A little school in the jungle

by Caro

The kitchen was lit only by the yellow flames from the fireplace. Irene sat on the bamboo floor with her husband Julius, keeping their daughter Jasyla company as she stirred vegetables in a wok with a torch for additional lighting.

I joined them on the floor, trying to play their guitar in the dark. It’s harder than it looks to feel for the strings without looking at them. I made plenty of mistakes but the family didn’t seem to mind.

It was not yet 7pm but it gets dark early in Sabah. The family didn’t turn on their generator, relying on the fireplace for light. A village in the depths of the Crocker Range, Kampung Buayan isn’t linked to the national grid. Its electricity comes from generators or a micro-hydro system if it’s working. It hadn’t worked in months. The teachers’ quarters use solar power.

Irene teaches in the kindergarten in this little village that is her whole world.

irene

Irene and Julius were born here, and so were their parents and grandparents. Not in the exact same spot, of course, as Buayan only came about during her grandparents’ time. The story, she told me, was that its people had once lived further away but their river dried up. No one knew why but they had to search for a new spot. They found this plateau by the Papar river, and called the new village Suayan.

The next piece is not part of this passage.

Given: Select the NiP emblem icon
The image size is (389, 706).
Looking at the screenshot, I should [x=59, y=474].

Suayan became Buayan for some administrative reason, not because there are crocodiles there. I asked.

This is my second visit to this small village ringed by mountains. I still like it even though it is now linked to the outside world by an earth road, not just a jungle track.

phones

It’s also linked to the world by the Internet, sometimes. A satellite Internet centre was set up here some years ago, but it hasn’t functioned for some months because the micro-hydro system which powers it, hasn’t been working. There is a patchy telephone service, if the mobile phone is hung in a certain way to catch the signal. Buayan houses can be recognised by the proliferation of phones dangling from nails outside the house, and people talking into their dangling phones without touching them, for fear that the line would be cut off.

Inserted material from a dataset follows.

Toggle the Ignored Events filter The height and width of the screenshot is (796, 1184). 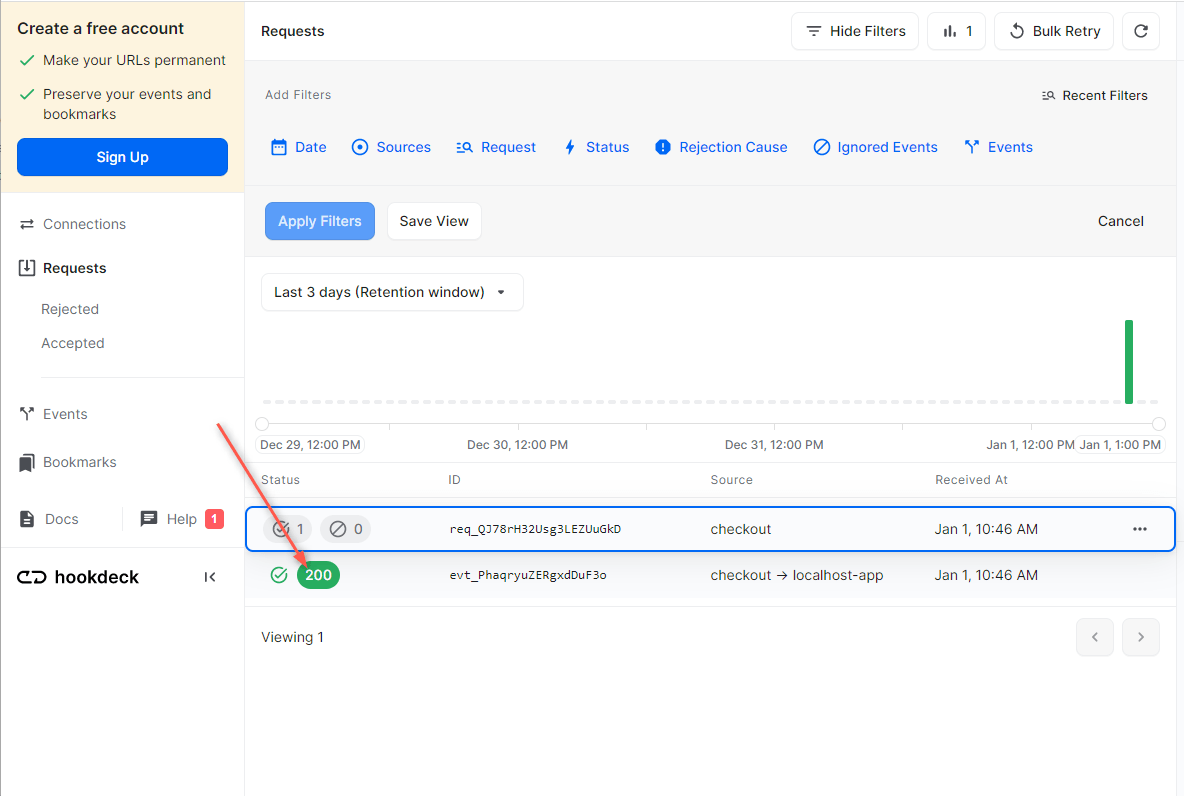coord(875,147)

Irene’s Buayan was different, of course. Over the two days that we stayed in her house, she told me a little of her story. It was an idyllic life, growing up in an isolated village. Life was quiet, and she settled down to a cosy family life after she married Julius and had four children.

altar

Julius built the big house that they live in, with plenty of space for guests upstairs. The family lives downstairs. They are devout Catholics and keep two prayer altars in the house, in a curious blending of their deep Christian faith with the distinctly non-Christian tradition of keeping altars.

I like the cosy house, except when I woke at 230am and needed to use the toilet about 10 metres away. The village was in darkness, and it took all my courage to walk outside the house, lit by the moon and a torch, to the toilet. I considered waking my friend Roy but I could hear him snoring peacefully in the room next door.

When I got back to KL, I recounted this story to my friend Esther who asked, in all seriousness, if I was scared of snakes. “Ghosts,” I replied, in all seriousness. She snorted with laughter: “Ghosts?!” Harrumph.

Still, I took comfort from the picture of Jesus on the altar when I got back.

kindie

Irene became a teacher when an NGO set up a kindergarten here (photo above) some years ago. She left the village for a year, children in tow, to undergo training in the city.

dona2

Not many kids go to kindie here. Only three showed up on the first day of school when I joined them. One of them was the shy four-year-old Dona who had walked an hour from Kampung Tiku with her sisters. She stood quietly in her pretty red dress damp from the dew, but soon warmed up with the other two children. They pounced on the few toys there, and before long, the kids forgot the adults who hovered around.

But over at the primary school, there were no parents hovering. The children are regarded as independent by Standard One. After all, those who live in Kampung Tiku have to walk an hour through the jungle everyday to the school in Buayan. Those who come from Timpayasa, which is a two-hour walk away, live in the village with their relatives.

They move to the city for secondary schooling.

There are 38 children this year in the primary school, and seven teachers. All the teachers are from Sabah except one from Johor – a young man on his first posting. Joseph still looked a bit shell-shocked at being sent to this remote school, and was not entirely convinced when we tried to assure him that he would look back at this time with fondness. Still, he was a cheerful man who seemed to have a kind heart.

school

The teachers’ quarters are literally a stone’s throw from the lovely schoolhouse on stilts. There’s so much personality in this building made of recycled wood and painted with cheerful murals. Even Dolly Parton provided an inspirational quote for the wall: ‘The way I see it, if you want the rainbow, you’ve got to put up with the rain.”

School here is more casual than city schools, as the teachers combine classes if they need to or even take in kindie kids when Irene has to go to town. The teachers give voluntary tuition in their spare time, and often have the children staying over at their house. During holidays, the teachers take them out to town.

There is a real bond between the teachers and kids that is rare to find.

For all its limitations because of its remote location and lack of resources, it is a nice school. Buayan is a lovely place.